Big Data Meets Fine Art
Big Data Meets Fine Art
by Thanigai Vellore, Enterprise Architect, Art.com
“Great things are done by a series of small things brought together”
– This famous quote by Vincent Van Gogh reflects what’s happening at art.com, where we are at the tipping point of using big data technologies in the Art space. The advent of big data technologies has opened up possibilities to solve many problems, specific to the art domain. While “Big Data” (or data in general) might not be useful by itself, newer capabilities and insights can be gained by applying domain-specific technologies/algorithms on top of big data.
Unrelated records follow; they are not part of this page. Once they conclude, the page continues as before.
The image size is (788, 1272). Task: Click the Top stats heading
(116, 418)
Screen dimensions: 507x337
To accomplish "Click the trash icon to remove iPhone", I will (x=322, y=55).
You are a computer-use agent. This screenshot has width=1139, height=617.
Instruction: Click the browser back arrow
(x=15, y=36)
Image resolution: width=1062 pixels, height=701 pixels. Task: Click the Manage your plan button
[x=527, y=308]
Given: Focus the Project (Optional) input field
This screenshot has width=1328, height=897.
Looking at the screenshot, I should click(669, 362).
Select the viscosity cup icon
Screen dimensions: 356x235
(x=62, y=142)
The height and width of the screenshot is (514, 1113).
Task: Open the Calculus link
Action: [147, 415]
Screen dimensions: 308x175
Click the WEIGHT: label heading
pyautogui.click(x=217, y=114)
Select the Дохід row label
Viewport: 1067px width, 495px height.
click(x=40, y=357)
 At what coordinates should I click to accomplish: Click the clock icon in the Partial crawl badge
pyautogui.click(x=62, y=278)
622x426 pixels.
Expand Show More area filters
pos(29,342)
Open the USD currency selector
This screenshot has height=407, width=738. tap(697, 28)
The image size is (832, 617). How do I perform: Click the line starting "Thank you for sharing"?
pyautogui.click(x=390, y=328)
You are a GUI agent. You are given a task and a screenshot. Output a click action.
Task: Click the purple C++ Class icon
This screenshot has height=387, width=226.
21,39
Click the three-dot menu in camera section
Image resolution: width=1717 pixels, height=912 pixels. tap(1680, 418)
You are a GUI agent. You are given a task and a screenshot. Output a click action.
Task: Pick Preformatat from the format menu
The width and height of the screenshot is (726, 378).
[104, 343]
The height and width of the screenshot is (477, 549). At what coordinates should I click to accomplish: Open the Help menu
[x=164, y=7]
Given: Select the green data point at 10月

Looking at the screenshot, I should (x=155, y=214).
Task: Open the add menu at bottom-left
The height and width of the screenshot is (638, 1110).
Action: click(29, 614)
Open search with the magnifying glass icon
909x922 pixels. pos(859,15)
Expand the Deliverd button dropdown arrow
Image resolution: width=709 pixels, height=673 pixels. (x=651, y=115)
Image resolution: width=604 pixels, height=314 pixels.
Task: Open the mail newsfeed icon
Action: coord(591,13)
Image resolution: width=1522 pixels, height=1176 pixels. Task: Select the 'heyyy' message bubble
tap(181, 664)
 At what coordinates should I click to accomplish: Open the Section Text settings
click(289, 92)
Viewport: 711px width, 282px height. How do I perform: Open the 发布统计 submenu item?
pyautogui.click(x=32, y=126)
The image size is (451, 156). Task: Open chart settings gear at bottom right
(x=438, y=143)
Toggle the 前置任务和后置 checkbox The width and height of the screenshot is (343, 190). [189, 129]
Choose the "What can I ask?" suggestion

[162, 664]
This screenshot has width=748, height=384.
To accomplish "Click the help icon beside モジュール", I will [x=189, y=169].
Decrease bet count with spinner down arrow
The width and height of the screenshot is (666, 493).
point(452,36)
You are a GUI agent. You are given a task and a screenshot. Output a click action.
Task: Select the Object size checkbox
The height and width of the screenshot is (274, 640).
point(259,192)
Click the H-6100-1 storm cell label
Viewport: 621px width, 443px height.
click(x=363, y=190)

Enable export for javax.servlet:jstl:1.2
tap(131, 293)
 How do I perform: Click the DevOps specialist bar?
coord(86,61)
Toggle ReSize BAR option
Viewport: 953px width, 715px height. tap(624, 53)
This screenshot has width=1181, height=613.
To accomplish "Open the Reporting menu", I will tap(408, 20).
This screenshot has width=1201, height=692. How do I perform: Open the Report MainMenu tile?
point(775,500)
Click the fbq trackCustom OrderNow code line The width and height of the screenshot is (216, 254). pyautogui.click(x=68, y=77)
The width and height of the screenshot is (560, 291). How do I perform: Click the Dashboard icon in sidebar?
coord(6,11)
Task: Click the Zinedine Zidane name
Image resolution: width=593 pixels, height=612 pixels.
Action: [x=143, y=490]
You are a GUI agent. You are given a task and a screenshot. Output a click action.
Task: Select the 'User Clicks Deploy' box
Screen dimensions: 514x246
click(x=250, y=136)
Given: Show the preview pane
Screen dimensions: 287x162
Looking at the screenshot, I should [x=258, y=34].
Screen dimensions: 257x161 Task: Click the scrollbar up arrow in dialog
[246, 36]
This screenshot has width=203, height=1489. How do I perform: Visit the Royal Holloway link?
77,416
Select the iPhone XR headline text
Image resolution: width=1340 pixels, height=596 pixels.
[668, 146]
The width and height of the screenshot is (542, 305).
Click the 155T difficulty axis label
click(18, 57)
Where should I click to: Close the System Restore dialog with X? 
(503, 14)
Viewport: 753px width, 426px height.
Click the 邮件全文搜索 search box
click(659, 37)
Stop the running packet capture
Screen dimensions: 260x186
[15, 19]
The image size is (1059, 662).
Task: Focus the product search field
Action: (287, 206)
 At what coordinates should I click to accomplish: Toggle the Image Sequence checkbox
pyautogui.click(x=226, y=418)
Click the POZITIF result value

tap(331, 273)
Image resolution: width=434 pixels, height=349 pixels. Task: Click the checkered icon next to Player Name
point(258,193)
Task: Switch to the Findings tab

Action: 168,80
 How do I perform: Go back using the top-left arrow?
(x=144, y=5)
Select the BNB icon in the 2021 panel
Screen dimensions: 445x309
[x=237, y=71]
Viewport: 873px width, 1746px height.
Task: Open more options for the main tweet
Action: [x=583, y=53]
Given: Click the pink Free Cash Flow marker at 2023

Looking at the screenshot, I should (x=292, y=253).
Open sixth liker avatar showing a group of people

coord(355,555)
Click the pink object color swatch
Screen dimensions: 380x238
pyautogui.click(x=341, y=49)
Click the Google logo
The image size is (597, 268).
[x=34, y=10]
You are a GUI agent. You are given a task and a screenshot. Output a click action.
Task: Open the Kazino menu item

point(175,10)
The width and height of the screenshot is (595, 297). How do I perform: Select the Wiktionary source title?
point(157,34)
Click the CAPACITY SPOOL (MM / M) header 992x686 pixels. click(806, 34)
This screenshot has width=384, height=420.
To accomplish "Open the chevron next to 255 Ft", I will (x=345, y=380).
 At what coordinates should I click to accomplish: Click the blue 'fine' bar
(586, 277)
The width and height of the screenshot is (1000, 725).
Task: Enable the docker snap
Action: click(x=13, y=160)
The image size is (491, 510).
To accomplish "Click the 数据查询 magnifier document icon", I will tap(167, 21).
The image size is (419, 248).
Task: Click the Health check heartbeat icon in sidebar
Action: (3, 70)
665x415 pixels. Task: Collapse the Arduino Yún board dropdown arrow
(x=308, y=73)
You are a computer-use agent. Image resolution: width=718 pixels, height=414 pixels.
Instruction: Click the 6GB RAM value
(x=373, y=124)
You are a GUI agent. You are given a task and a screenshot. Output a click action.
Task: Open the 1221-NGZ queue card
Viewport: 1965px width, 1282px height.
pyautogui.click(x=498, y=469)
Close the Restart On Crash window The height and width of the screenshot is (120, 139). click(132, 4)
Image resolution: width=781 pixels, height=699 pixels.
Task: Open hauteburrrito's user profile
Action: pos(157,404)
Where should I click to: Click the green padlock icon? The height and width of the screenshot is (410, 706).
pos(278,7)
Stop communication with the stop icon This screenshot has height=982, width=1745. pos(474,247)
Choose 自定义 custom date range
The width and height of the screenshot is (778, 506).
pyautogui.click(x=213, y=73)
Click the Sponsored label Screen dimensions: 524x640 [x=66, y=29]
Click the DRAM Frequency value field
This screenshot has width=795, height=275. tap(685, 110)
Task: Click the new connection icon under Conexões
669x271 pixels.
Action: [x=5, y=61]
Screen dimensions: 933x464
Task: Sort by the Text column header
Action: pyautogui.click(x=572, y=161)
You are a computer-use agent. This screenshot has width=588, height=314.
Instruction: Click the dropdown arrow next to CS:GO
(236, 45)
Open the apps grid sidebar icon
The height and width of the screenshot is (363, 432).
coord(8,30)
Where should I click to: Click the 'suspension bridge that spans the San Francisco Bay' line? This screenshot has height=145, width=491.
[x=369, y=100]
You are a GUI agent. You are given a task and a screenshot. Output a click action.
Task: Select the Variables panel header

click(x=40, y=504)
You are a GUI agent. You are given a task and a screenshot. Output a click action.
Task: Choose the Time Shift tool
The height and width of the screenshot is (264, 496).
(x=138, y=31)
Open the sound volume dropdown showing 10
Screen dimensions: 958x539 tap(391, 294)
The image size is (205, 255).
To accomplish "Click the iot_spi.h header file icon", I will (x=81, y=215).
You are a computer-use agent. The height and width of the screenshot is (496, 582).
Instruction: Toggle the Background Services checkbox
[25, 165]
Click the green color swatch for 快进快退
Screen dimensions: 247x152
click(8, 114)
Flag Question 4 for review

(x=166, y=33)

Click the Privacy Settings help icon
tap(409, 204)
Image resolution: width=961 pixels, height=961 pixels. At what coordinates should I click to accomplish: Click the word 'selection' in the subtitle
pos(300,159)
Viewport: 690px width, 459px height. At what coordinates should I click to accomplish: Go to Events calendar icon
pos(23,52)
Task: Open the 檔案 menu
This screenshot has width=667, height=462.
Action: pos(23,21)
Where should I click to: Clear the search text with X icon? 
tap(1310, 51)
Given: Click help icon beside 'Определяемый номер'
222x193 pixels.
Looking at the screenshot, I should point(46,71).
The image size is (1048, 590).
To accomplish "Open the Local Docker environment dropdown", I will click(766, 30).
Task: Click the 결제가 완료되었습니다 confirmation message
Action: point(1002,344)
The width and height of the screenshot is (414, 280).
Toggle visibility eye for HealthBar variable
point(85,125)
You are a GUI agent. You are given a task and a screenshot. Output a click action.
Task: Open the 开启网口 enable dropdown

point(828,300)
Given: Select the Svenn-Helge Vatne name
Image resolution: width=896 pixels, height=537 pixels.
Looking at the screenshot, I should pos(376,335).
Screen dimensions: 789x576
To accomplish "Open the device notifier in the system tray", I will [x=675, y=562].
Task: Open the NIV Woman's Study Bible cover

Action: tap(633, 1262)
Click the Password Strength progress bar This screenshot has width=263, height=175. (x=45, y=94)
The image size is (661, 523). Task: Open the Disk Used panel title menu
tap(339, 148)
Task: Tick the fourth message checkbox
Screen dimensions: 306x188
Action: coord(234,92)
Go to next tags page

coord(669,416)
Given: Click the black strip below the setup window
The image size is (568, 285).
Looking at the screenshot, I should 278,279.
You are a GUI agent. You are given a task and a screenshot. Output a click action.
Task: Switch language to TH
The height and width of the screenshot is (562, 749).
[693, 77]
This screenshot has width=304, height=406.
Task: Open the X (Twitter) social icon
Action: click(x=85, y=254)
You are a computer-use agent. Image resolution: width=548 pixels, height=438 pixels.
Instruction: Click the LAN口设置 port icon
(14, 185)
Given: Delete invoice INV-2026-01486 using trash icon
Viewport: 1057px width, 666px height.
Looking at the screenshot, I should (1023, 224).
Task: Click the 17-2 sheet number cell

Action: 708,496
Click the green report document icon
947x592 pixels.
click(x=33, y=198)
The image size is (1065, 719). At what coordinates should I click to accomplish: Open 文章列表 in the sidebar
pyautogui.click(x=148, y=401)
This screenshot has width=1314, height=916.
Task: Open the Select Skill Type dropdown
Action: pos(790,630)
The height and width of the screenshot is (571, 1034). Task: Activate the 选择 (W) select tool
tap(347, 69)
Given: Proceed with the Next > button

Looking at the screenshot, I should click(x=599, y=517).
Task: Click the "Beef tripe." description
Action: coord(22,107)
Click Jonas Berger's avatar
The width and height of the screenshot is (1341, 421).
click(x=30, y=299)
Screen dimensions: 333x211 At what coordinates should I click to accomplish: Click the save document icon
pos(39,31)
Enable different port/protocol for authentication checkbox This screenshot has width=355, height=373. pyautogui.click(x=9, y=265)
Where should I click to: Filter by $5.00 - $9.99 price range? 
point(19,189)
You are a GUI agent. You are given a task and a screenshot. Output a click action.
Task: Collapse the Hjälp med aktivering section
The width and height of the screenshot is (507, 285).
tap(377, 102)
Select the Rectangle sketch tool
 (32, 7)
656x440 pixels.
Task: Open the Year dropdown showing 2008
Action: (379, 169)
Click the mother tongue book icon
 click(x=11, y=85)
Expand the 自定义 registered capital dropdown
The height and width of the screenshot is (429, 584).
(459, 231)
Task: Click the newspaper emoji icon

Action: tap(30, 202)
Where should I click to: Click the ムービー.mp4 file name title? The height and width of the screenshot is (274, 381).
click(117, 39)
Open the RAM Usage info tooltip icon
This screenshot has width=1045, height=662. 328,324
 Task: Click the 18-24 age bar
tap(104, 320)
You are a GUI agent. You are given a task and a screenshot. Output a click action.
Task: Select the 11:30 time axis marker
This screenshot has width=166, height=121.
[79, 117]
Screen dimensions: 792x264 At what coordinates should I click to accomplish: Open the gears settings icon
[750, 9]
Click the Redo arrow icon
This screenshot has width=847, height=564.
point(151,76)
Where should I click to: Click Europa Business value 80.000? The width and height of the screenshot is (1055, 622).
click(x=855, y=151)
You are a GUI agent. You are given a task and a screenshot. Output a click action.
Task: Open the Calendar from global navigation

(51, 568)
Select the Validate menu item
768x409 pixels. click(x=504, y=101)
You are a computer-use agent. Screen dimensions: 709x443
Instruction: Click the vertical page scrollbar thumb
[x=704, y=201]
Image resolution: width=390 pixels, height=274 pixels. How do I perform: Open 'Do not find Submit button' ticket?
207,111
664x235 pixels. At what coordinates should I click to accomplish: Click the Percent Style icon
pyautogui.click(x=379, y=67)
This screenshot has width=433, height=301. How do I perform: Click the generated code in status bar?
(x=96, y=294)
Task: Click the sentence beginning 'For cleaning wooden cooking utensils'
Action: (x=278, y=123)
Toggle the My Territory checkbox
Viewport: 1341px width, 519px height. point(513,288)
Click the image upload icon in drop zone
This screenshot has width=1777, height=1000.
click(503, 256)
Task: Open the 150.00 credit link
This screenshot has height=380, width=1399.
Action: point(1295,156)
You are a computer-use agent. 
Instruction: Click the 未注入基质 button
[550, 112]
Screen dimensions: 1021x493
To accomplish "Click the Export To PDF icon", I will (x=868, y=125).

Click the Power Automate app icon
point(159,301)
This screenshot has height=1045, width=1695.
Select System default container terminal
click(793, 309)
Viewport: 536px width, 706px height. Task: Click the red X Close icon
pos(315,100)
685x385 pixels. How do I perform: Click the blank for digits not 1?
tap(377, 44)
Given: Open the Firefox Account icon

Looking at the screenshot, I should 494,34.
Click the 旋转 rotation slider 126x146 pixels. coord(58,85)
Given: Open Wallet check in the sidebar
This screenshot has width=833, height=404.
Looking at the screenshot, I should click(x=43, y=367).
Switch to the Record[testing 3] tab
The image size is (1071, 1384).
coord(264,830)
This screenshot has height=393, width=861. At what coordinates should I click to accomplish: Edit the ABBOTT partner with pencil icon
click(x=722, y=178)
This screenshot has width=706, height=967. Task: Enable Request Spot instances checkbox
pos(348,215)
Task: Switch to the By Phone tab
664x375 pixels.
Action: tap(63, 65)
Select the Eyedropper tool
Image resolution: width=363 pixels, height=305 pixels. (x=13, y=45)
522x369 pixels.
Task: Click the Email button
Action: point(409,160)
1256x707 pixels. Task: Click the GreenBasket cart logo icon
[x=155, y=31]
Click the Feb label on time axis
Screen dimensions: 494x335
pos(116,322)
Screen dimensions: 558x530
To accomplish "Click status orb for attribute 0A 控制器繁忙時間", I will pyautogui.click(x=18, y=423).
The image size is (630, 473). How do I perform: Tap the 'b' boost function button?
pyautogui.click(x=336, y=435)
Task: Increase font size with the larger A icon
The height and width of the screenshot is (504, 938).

Below are some of the areas where we apply big data technologies to solve art related problems at scale.
What’s in an Art?
“Art is not a handicraft, it is the transmission of feeling the artist has experienced” – Leo Tolstoy.
Understanding the visual characteristics of an artwork can unearth powerful insights.
At art.com, we have the largest collection of hand selected art images in the world. We use distributed computing and computer vision technologies to process and store the visual attributes of each image. We power a visual search technology that enables searching based on a range of colors (or palettes), or similarity. Storing the “Visual DNA” of a image (such as color quantization, brightness, saturation, temperature, and many more features) at the pixel level allows us to answer questions like “What colors did Picasso use during the blue period?” or find a matching piece of art that harmonizes with a décor based on a color palette. We also use image classification algorithms (like visual bag-of-words, SURF, etc) to classify new images into categories. We use this feature to auto-categorize new incoming images and user-curated collections to specific categories. When these capabilities are combined with stream processing engines (like Spark Streaming), we can enable these aggregations in real-time.
I like the art when I see it!
Whoopi Goldberg once said, “Art and life are subjective. Not everybody’s gonna dig what I dig, but I reserve the right to dig It.”
and that sums up everything. Art is very personal and is a strong medium of self-expression.
We use the clickstream data from our websites to create models using Machine-Learning algorithms that help understand our user tastes and preferences. We use clustering algorithms to create “segment groups” for our users based on the art that they interacted with. We also use classification models based on decision trees to identify the type of user on the website. In addition, we are also building models (using well proven algorithms like Collaborative Filtering) to power our personalization and recommendation engine.
Architectural patterns such as “Lambda architecture” help us to implement these aforementioned ML models that work both on offline data as well as incrementally enriched real-time data. For instance, we use Apache Spark’s MLlib package, which is ideal for developing “iterative machine learning models” through configurable pipelines.
We are at the maturity and delivery phase of the big data life cycle that makes it practically possible to solve domain specific problems that were once restricted to within R&D labs.